Par Joël Onana
Selon les informations recueillies, les faits se sont produits mercredi dernier à la décharge située en face du lycée bilingue du Génie militaire de Douala. Un camion en provenance de Sic Cacao y a été dirigé vers la zone réservée aux déchets non dangereux, son conducteur ayant indiqué qu’il transportait du sable.
Au moment du déchargement, un vent a dispersé une fine poudre qui s’est immédiatement répandue sur plusieurs employés présents sur le site, dont Christian Mbiock. Les travailleurs ont subi de graves brûlures provoquées par cette substance, dont la nature exacte reste à déterminer.
Les victimes ont d’abord été évacuées vers l’hôpital de la Cité des Palmiers avant d’être transférées à l’hôpital général de Douala. Christian Mbiock est décédé deux jours plus tard des suites de ses blessures. Une autre victime a également succombé, tandis que les deux survivants poursuivent leur prise en charge en soins intensifs.

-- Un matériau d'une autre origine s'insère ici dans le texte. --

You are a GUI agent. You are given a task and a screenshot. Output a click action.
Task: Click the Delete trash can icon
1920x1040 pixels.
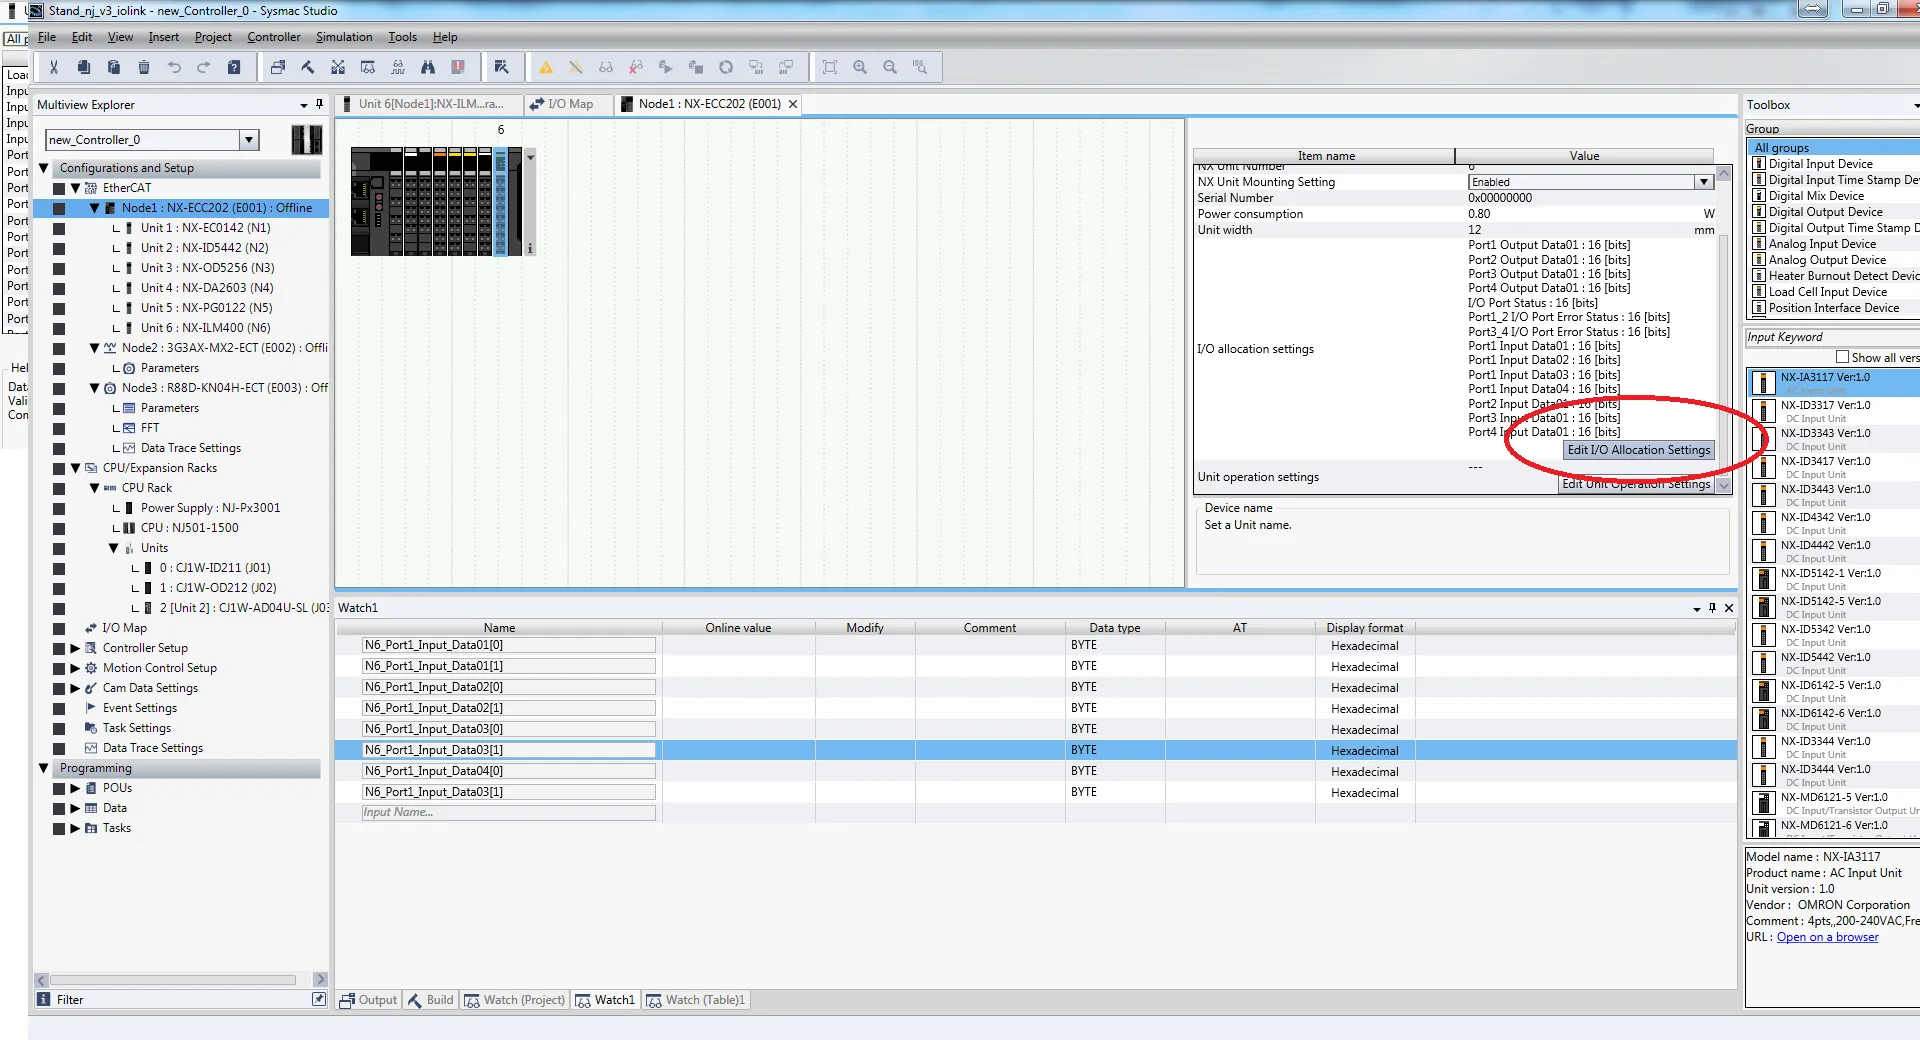coord(144,67)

Cette affaire soulève de nombreuses interrogations sur la nature réelle du produit transporté et sur les conditions dans lesquelles il a été déclaré. La SECA, filiale de Hysacam spécialisée dans le traitement des déchets industriels, n’a pas souhaité s’exprimer publiquement sur le dossier. D’après les informations rapportées, l’entreprise évoque de simples « peaux de cacao réduites en cendre » provenant de Sic Cacao.

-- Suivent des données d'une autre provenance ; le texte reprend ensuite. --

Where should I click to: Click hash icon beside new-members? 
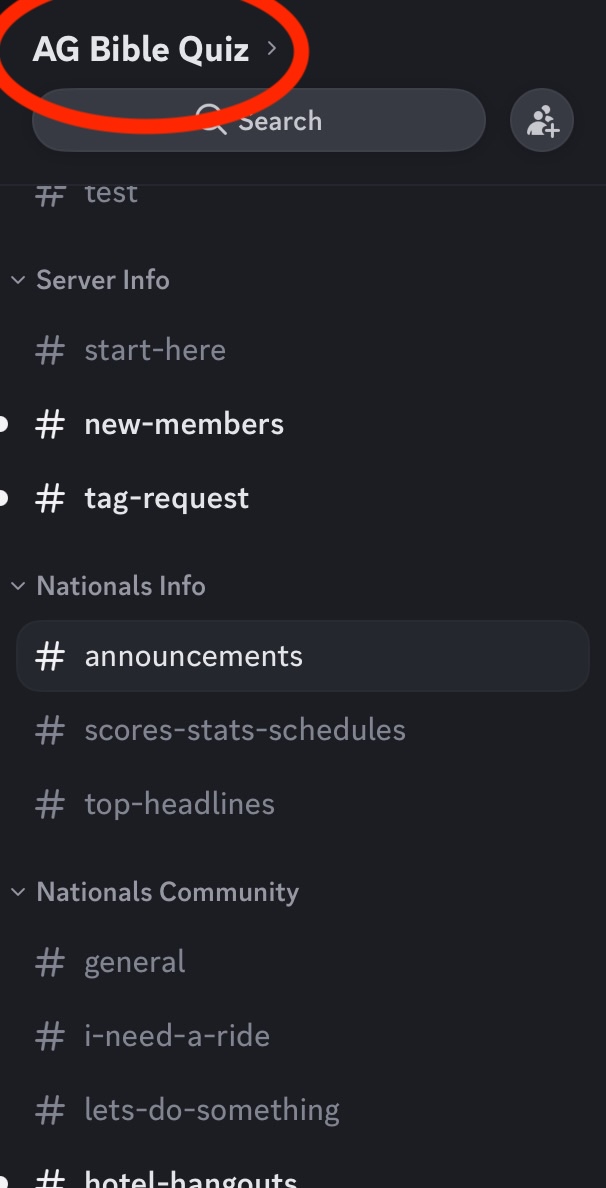tap(50, 424)
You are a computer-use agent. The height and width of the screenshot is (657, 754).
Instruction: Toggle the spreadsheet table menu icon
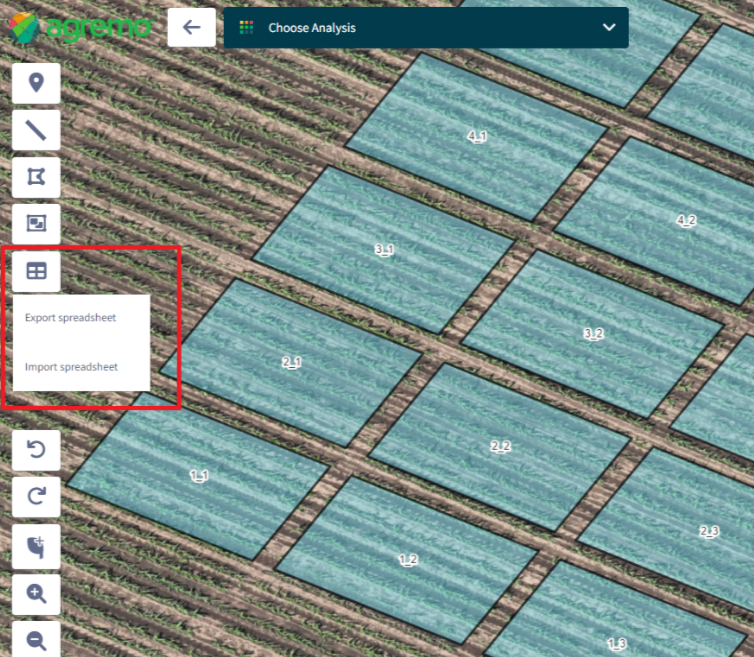(x=36, y=270)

La famille de Christian Mbiock affirme, de son côté, n’avoir obtenu aucune explication satisfaisante. Elle indique avoir elle-même informé la SECA du décès du jeune homme. L’entreprise aurait ensuite pris en charge les frais d’hospitalisation sans en informer les proches, tout en évitant tout échange direct avec la famille.

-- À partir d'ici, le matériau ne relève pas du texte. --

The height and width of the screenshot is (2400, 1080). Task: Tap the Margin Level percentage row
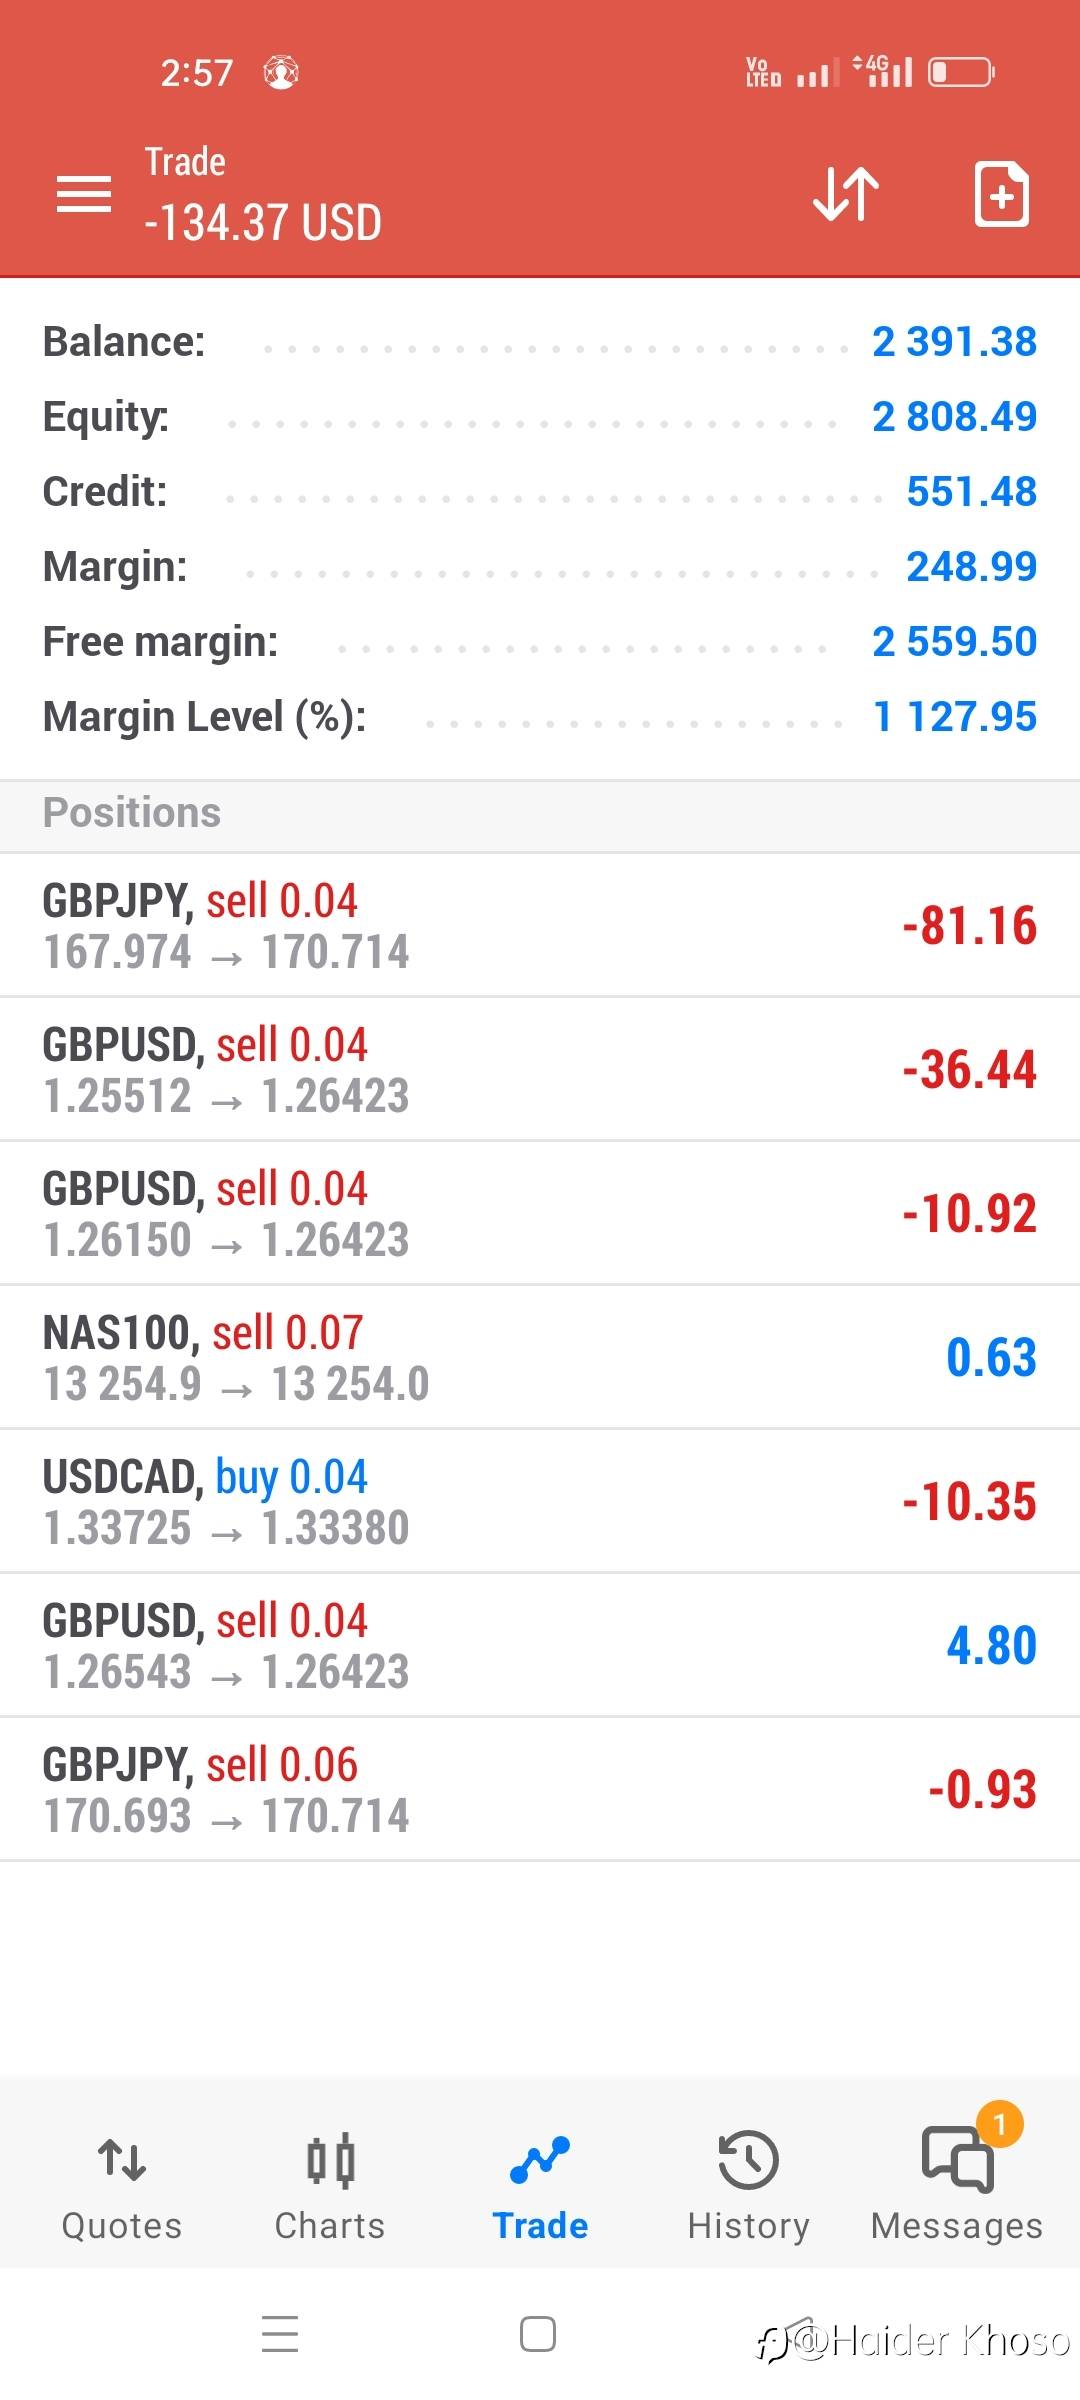(x=540, y=717)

Les proches dénoncent également des pressions visant à organiser rapidement les obsèques sans qu’une autopsie ne soit pratiquée. Une proposition que la famille a rejetée, estimant que les circonstances du décès doivent être pleinement éclaircies avant toute inhumation.
Âgé de seulement 24 ans, Christian Mbiock était présenté comme le principal soutien financier de sa mère. Son décès plonge aujourd’hui sa famille dans une profonde détresse et renforce les appels à l’ouverture d’une enquête afin d’établir les responsabilités et de faire toute la lumière sur ce drame industriel.